(Working data)
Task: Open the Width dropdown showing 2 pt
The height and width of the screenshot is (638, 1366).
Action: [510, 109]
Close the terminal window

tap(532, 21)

(Problem description) The response has to give back every record verbatim.

(Reply to the exercise)
Task: Open the Width dropdown showing 2 pt
The height and width of the screenshot is (638, 1366).
Action: [510, 109]
Close the terminal window

tap(532, 21)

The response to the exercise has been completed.